Stored data:

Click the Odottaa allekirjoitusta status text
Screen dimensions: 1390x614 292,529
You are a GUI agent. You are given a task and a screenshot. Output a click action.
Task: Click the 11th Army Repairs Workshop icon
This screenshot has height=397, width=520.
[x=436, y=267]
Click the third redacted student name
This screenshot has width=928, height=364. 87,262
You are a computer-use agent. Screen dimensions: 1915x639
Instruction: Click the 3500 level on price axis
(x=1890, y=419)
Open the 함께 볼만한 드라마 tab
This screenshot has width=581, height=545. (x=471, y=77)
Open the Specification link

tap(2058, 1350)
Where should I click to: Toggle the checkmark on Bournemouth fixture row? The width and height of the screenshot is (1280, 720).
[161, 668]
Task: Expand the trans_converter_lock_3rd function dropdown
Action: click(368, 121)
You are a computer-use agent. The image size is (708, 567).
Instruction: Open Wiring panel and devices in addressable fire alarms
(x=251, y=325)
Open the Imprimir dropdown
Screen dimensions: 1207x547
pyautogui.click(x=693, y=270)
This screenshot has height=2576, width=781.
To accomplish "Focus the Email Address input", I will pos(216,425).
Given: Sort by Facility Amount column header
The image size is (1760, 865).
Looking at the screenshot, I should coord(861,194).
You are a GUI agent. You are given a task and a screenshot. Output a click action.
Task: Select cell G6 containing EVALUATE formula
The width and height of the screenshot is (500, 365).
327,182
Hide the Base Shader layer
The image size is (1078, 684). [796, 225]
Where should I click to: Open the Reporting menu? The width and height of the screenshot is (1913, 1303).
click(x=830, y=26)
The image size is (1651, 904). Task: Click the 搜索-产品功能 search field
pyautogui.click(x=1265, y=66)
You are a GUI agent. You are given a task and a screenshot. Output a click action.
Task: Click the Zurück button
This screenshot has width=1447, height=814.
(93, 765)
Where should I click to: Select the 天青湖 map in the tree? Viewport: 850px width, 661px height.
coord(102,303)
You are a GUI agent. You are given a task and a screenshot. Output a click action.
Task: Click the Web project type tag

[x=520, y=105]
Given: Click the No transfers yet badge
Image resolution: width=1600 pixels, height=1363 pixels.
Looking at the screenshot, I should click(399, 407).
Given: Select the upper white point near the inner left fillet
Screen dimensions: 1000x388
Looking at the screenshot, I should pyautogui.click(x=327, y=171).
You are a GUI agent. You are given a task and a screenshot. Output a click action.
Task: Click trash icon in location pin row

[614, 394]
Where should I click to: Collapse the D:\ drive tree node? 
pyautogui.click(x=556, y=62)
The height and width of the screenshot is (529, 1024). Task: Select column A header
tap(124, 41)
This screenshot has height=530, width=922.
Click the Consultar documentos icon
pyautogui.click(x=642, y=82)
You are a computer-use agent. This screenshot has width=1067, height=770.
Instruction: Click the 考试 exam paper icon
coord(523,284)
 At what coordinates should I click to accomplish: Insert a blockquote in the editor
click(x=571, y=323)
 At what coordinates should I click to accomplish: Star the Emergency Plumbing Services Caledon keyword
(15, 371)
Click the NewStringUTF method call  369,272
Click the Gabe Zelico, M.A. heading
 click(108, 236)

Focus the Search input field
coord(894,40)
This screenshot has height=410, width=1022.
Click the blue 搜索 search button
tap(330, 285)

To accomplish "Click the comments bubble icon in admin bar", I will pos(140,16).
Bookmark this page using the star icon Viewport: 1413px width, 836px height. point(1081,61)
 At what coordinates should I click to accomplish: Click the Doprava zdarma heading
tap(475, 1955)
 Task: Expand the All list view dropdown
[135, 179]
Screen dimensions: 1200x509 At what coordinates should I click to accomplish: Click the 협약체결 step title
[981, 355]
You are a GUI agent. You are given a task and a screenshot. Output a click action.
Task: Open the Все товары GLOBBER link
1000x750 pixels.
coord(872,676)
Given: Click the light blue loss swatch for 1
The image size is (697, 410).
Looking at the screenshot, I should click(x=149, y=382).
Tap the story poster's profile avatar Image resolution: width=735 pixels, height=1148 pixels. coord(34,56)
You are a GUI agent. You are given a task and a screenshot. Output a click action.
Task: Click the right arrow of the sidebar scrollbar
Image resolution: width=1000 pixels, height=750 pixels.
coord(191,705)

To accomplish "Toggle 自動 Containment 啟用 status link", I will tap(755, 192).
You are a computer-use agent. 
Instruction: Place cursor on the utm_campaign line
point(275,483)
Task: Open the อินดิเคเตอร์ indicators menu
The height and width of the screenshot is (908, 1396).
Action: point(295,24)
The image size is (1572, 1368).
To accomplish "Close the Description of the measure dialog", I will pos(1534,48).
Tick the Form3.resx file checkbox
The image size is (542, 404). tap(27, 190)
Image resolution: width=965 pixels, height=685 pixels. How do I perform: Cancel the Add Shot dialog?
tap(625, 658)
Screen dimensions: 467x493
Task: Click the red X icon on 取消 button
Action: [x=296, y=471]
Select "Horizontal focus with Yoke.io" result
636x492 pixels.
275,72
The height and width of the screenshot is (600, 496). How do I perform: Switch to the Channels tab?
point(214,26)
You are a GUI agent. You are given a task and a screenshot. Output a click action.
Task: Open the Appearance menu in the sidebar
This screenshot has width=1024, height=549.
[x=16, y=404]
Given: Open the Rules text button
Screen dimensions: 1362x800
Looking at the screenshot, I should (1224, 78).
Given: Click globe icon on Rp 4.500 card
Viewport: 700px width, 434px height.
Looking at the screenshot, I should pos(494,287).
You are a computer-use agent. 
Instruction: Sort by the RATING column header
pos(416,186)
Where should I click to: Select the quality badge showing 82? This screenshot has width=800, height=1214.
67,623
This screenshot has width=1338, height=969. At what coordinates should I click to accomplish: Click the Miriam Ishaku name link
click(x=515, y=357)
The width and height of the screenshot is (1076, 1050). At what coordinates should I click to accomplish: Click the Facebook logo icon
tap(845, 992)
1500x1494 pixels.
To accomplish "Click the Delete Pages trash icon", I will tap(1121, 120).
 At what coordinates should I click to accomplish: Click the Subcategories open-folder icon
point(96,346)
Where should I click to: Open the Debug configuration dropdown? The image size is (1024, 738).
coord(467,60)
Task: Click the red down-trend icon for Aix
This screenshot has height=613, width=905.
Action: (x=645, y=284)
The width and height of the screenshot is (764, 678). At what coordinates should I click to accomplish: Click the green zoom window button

■ **YOUR GOAL**
The answer should be the complete set of records, printed exactly.

■ **ANSWER AREA**
Click the Odottaa allekirjoitusta status text
Screen dimensions: 1390x614 292,529
You are a GUI agent. You are given a task and a screenshot. Output a click action.
Task: Click the 11th Army Repairs Workshop icon
This screenshot has height=397, width=520.
[x=436, y=267]
Click the third redacted student name
This screenshot has width=928, height=364. 87,262
You are a computer-use agent. Screen dimensions: 1915x639
Instruction: Click the 3500 level on price axis
(x=1890, y=419)
Open the 함께 볼만한 드라마 tab
This screenshot has width=581, height=545. (x=471, y=77)
Open the Specification link

tap(2058, 1350)
Where should I click to: Toggle the checkmark on Bournemouth fixture row? The width and height of the screenshot is (1280, 720).
[161, 668]
Task: Expand the trans_converter_lock_3rd function dropdown
Action: click(368, 121)
You are a computer-use agent. The image size is (708, 567).
Instruction: Open Wiring panel and devices in addressable fire alarms
(x=251, y=325)
Open the Imprimir dropdown
Screen dimensions: 1207x547
pyautogui.click(x=693, y=270)
This screenshot has height=2576, width=781.
To accomplish "Focus the Email Address input", I will pos(216,425).
Given: Sort by Facility Amount column header
The image size is (1760, 865).
Looking at the screenshot, I should coord(861,194).
You are a GUI agent. You are given a task and a screenshot. Output a click action.
Task: Select cell G6 containing EVALUATE formula
The width and height of the screenshot is (500, 365).
327,182
Hide the Base Shader layer
The image size is (1078, 684). [796, 225]
Where should I click to: Open the Reporting menu? The width and height of the screenshot is (1913, 1303).
click(x=830, y=26)
The image size is (1651, 904). Task: Click the 搜索-产品功能 search field
pyautogui.click(x=1265, y=66)
You are a GUI agent. You are given a task and a screenshot. Output a click action.
Task: Click the Zurück button
This screenshot has width=1447, height=814.
(93, 765)
Where should I click to: Select the 天青湖 map in the tree? Viewport: 850px width, 661px height.
coord(102,303)
You are a GUI agent. You are given a task and a screenshot. Output a click action.
Task: Click the Web project type tag

[x=520, y=105]
Given: Click the No transfers yet badge
Image resolution: width=1600 pixels, height=1363 pixels.
Looking at the screenshot, I should click(399, 407).
Given: Select the upper white point near the inner left fillet
Screen dimensions: 1000x388
Looking at the screenshot, I should pyautogui.click(x=327, y=171).
You are a GUI agent. You are given a task and a screenshot. Output a click action.
Task: Click trash icon in location pin row

[614, 394]
Where should I click to: Collapse the D:\ drive tree node? 
pyautogui.click(x=556, y=62)
The height and width of the screenshot is (529, 1024). Task: Select column A header
tap(124, 41)
This screenshot has height=530, width=922.
Click the Consultar documentos icon
pyautogui.click(x=642, y=82)
You are a computer-use agent. This screenshot has width=1067, height=770.
Instruction: Click the 考试 exam paper icon
coord(523,284)
 At what coordinates should I click to accomplish: Insert a blockquote in the editor
click(x=571, y=323)
 At what coordinates should I click to accomplish: Star the Emergency Plumbing Services Caledon keyword
(15, 371)
Click the NewStringUTF method call  369,272
Click the Gabe Zelico, M.A. heading
 click(108, 236)

Focus the Search input field
coord(894,40)
This screenshot has height=410, width=1022.
Click the blue 搜索 search button
tap(330, 285)

To accomplish "Click the comments bubble icon in admin bar", I will pos(140,16).
Bookmark this page using the star icon Viewport: 1413px width, 836px height. point(1081,61)
 At what coordinates should I click to accomplish: Click the Doprava zdarma heading
tap(475, 1955)
 Task: Expand the All list view dropdown
[135, 179]
Screen dimensions: 1200x509 At what coordinates should I click to accomplish: Click the 협약체결 step title
[981, 355]
You are a GUI agent. You are given a task and a screenshot. Output a click action.
Task: Open the Все товары GLOBBER link
1000x750 pixels.
coord(872,676)
Given: Click the light blue loss swatch for 1
The image size is (697, 410).
Looking at the screenshot, I should click(x=149, y=382).
Tap the story poster's profile avatar Image resolution: width=735 pixels, height=1148 pixels. coord(34,56)
You are a GUI agent. You are given a task and a screenshot. Output a click action.
Task: Click the right arrow of the sidebar scrollbar
Image resolution: width=1000 pixels, height=750 pixels.
coord(191,705)

To accomplish "Toggle 自動 Containment 啟用 status link", I will tap(755, 192).
You are a computer-use agent. 
Instruction: Place cursor on the utm_campaign line
point(275,483)
Task: Open the อินดิเคเตอร์ indicators menu
The height and width of the screenshot is (908, 1396).
Action: point(295,24)
The image size is (1572, 1368).
To accomplish "Close the Description of the measure dialog", I will pos(1534,48).
Tick the Form3.resx file checkbox
The image size is (542, 404). tap(27, 190)
Image resolution: width=965 pixels, height=685 pixels. How do I perform: Cancel the Add Shot dialog?
tap(625, 658)
Screen dimensions: 467x493
Task: Click the red X icon on 取消 button
Action: [x=296, y=471]
Select "Horizontal focus with Yoke.io" result
636x492 pixels.
275,72
The height and width of the screenshot is (600, 496). How do I perform: Switch to the Channels tab?
point(214,26)
You are a GUI agent. You are given a task and a screenshot. Output a click action.
Task: Open the Appearance menu in the sidebar
This screenshot has width=1024, height=549.
[x=16, y=404]
Given: Open the Rules text button
Screen dimensions: 1362x800
Looking at the screenshot, I should (1224, 78).
Given: Click globe icon on Rp 4.500 card
Viewport: 700px width, 434px height.
Looking at the screenshot, I should pos(494,287).
You are a computer-use agent. 
Instruction: Sort by the RATING column header
pos(416,186)
Where should I click to: Select the quality badge showing 82? This screenshot has width=800, height=1214.
67,623
This screenshot has width=1338, height=969. At what coordinates should I click to accomplish: Click the Miriam Ishaku name link
click(x=515, y=357)
The width and height of the screenshot is (1076, 1050). At what coordinates should I click to accomplish: Click the Facebook logo icon
tap(845, 992)
1500x1494 pixels.
To accomplish "Click the Delete Pages trash icon", I will tap(1121, 120).
 At what coordinates should I click to accomplish: Click the Subcategories open-folder icon
point(96,346)
Where should I click to: Open the Debug configuration dropdown? The image size is (1024, 738).
coord(467,60)
Task: Click the red down-trend icon for Aix
This screenshot has height=613, width=905.
Action: (x=645, y=284)
The width and height of the screenshot is (764, 678). At what coordinates should I click to accomplish: Click the green zoom window button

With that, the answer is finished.